┌─ MATERIAL PROVIDED

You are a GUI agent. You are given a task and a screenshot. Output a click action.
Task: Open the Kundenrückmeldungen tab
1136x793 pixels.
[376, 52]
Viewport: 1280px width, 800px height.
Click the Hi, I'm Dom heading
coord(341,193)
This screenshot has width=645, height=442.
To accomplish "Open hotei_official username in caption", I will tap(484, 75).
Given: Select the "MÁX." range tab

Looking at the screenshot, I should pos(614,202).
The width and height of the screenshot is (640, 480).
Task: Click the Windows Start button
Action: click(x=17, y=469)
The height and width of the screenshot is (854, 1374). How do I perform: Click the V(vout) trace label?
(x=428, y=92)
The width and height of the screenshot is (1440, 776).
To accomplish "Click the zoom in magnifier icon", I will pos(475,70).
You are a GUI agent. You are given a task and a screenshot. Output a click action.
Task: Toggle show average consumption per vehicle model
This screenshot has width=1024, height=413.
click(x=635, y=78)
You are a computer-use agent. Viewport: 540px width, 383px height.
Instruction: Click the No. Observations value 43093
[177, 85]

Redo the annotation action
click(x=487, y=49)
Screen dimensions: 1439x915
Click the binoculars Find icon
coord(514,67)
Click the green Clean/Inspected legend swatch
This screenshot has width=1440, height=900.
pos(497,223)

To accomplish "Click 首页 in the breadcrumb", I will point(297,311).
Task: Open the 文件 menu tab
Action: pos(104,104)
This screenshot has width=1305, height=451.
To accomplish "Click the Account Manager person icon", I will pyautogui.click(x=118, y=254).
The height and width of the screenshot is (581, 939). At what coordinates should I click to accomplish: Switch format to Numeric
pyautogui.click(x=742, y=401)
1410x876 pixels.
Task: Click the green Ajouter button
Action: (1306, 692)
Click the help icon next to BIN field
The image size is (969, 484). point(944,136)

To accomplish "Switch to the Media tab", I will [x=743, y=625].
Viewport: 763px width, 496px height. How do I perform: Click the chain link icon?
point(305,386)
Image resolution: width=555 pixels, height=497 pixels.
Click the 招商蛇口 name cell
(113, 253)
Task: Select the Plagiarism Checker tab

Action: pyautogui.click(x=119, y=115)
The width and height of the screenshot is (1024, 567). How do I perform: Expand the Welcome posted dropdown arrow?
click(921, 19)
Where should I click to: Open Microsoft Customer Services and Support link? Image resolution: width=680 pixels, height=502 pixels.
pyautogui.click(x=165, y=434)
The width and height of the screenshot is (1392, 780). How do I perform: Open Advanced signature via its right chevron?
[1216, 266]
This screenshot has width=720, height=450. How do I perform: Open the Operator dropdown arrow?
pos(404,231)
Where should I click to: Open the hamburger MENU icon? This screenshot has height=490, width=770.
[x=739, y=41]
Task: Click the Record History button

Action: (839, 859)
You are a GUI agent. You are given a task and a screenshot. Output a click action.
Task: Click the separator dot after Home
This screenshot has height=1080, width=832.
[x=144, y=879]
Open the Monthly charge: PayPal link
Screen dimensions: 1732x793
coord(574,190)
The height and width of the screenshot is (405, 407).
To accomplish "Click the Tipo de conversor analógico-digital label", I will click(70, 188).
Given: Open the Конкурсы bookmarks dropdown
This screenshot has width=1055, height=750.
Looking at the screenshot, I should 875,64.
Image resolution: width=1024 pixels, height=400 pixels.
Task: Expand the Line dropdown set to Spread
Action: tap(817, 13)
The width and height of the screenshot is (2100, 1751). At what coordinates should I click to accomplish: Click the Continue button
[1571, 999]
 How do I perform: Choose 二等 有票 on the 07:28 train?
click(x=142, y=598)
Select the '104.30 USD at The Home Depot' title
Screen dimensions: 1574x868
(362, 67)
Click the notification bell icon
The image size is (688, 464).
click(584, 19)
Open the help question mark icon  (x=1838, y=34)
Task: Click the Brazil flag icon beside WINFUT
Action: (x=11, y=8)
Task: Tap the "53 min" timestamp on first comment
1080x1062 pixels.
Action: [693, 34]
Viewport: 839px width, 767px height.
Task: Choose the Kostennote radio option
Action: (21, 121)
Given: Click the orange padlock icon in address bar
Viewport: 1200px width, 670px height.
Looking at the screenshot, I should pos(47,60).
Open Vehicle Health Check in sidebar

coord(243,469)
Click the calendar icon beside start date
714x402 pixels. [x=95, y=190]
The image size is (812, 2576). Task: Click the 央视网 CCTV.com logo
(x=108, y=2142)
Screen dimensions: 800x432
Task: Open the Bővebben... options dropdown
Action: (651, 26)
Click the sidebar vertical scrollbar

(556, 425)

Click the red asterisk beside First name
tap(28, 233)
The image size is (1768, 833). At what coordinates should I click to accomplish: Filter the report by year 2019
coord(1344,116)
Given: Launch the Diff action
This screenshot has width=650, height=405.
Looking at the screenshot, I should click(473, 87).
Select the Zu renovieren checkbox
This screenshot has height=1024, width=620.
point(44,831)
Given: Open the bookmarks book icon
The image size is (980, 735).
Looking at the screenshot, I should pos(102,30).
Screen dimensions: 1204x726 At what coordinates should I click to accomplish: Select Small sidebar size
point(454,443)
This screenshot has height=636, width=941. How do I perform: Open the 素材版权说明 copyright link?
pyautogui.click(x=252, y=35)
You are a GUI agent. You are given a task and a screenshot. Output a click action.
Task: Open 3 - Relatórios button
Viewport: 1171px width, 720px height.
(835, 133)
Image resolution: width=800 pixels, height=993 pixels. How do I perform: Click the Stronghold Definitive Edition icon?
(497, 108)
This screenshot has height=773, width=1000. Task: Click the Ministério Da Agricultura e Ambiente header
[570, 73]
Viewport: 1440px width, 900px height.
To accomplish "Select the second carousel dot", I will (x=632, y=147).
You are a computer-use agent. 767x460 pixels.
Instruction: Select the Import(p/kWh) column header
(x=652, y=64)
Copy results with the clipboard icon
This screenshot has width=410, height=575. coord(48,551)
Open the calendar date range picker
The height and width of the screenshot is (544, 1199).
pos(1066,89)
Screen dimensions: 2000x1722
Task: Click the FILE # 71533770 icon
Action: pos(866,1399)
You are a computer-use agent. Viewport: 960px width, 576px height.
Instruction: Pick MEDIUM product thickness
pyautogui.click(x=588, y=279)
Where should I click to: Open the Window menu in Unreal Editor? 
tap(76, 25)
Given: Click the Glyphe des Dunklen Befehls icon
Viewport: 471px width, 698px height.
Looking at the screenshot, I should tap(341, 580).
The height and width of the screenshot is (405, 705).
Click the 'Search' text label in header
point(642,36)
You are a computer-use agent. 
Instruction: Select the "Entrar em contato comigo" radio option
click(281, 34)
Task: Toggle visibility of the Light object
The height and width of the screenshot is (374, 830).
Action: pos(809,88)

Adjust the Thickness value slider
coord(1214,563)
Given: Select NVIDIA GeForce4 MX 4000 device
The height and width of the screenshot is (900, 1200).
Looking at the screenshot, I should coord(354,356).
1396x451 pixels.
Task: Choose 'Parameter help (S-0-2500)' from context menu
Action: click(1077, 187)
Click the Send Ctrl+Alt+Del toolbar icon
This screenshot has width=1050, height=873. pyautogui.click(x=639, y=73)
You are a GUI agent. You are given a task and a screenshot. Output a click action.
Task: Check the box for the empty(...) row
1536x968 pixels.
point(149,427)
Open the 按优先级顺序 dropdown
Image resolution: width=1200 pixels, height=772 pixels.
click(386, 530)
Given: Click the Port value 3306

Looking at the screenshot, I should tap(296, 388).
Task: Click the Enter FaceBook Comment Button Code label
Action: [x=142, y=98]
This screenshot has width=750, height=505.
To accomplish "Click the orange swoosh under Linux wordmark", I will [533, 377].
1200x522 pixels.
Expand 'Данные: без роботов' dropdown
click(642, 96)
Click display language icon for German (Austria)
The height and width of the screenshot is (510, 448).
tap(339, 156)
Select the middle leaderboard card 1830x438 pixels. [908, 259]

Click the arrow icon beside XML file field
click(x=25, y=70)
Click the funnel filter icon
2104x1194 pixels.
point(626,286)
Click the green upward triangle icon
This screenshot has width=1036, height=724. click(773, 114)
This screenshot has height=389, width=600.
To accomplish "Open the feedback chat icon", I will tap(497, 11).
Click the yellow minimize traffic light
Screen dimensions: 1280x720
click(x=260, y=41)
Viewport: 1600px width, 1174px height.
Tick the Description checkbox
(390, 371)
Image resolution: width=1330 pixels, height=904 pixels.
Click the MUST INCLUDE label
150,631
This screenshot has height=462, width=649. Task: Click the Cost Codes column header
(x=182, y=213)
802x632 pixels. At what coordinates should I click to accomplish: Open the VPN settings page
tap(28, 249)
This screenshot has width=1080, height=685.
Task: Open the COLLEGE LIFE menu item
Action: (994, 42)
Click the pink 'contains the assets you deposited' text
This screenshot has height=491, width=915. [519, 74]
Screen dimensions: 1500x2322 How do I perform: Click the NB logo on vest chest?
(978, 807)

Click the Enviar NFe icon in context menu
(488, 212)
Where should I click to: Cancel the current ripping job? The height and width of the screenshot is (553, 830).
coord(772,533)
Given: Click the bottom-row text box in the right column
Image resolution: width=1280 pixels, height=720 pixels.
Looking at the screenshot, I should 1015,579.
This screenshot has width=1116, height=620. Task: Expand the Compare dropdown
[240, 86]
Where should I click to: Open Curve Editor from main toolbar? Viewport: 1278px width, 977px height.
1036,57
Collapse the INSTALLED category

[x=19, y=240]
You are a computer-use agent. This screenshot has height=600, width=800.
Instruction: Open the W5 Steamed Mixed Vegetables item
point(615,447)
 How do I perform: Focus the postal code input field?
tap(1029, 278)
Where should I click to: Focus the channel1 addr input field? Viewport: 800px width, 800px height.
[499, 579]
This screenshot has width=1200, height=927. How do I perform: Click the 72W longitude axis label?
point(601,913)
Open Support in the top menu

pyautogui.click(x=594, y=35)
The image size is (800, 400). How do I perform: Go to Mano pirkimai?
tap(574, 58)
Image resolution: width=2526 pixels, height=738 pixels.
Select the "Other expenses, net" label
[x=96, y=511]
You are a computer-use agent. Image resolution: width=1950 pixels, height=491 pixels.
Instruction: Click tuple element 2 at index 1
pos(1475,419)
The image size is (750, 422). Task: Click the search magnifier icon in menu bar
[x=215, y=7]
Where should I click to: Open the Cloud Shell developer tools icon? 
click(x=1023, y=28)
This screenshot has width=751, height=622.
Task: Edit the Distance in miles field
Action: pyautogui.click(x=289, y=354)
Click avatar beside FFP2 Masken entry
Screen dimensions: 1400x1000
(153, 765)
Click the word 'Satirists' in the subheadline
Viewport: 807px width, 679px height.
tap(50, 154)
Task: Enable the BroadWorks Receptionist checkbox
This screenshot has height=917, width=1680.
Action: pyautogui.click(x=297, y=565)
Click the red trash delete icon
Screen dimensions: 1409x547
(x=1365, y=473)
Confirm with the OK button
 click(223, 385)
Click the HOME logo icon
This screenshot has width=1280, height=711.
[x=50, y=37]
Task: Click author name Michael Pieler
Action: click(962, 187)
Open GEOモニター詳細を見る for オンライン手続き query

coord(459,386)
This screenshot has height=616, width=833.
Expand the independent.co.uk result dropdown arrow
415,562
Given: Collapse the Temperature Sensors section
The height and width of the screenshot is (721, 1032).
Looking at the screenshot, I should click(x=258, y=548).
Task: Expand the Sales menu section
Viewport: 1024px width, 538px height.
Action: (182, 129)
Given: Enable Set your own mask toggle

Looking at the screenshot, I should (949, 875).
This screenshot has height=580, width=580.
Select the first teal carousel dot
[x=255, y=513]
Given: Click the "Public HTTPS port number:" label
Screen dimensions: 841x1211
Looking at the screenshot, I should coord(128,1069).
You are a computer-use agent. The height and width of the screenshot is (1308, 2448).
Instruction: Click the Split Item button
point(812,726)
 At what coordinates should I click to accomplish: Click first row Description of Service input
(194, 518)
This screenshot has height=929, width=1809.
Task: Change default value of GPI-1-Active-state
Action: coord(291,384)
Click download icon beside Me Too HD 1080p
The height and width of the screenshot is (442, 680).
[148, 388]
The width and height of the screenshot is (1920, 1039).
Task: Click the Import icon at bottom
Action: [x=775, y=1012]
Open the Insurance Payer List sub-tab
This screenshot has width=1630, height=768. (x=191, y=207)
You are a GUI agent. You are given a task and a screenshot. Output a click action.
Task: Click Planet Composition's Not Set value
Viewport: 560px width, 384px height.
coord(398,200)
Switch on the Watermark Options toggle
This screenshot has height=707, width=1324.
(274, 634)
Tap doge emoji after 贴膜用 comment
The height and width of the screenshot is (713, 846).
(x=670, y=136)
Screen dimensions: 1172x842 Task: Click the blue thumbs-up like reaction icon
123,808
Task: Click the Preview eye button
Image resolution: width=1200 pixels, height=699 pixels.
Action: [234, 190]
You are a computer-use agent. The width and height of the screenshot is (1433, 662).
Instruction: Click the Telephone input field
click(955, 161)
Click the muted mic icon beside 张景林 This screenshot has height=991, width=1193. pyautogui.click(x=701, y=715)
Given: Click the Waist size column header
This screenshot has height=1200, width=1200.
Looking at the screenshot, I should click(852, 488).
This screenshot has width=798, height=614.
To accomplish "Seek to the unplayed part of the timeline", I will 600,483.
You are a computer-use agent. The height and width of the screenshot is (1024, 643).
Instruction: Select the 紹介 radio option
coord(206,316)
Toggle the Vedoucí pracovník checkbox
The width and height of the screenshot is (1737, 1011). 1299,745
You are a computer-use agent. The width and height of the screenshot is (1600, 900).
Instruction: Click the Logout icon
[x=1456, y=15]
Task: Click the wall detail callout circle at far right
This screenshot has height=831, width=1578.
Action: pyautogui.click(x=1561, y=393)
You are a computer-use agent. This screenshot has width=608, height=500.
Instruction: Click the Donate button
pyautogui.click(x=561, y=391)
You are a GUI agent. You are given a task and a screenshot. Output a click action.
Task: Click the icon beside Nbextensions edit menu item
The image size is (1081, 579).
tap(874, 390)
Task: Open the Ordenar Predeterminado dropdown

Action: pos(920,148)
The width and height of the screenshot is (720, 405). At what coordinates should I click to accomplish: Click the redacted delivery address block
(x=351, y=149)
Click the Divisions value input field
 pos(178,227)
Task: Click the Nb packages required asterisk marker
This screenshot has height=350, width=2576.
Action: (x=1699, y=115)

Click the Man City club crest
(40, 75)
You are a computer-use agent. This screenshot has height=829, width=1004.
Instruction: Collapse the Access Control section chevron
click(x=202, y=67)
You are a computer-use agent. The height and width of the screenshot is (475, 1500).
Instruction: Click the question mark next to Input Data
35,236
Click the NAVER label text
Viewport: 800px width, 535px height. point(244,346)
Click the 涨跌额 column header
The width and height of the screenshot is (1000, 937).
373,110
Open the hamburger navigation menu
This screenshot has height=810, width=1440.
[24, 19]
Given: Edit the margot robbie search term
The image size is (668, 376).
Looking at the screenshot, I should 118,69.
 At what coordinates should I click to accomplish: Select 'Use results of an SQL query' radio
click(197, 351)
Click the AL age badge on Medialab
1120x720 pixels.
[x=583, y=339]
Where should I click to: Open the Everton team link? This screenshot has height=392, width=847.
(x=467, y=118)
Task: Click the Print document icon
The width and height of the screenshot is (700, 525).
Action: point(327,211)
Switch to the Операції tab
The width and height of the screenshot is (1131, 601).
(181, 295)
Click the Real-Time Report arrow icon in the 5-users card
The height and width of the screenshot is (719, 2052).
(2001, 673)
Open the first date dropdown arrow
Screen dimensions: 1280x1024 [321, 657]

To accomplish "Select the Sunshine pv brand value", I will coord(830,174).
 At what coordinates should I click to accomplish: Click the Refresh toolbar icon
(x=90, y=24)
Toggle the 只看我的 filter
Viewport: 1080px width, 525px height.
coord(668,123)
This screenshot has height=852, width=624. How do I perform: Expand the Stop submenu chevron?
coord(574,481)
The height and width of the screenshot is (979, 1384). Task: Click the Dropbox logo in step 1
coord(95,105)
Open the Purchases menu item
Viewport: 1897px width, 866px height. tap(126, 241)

└─

* **AIM OF THE TASK**:
What do the lines above say from the one containing "The image size is (980, 735)." down to the one containing "Viewport: 1440px width, 900px height."? Return them exactly, both end lines included, and only them.

* **SOLUTION FOR THIS EXERCISE**:
The image size is (980, 735).
Looking at the screenshot, I should pos(102,30).
Screen dimensions: 1204x726 At what coordinates should I click to accomplish: Select Small sidebar size
point(454,443)
This screenshot has height=636, width=941. How do I perform: Open the 素材版权说明 copyright link?
pyautogui.click(x=252, y=35)
You are a GUI agent. You are given a task and a screenshot. Output a click action.
Task: Open 3 - Relatórios button
Viewport: 1171px width, 720px height.
(835, 133)
Image resolution: width=800 pixels, height=993 pixels. How do I perform: Click the Stronghold Definitive Edition icon?
(497, 108)
This screenshot has height=773, width=1000. Task: Click the Ministério Da Agricultura e Ambiente header
[570, 73]
Viewport: 1440px width, 900px height.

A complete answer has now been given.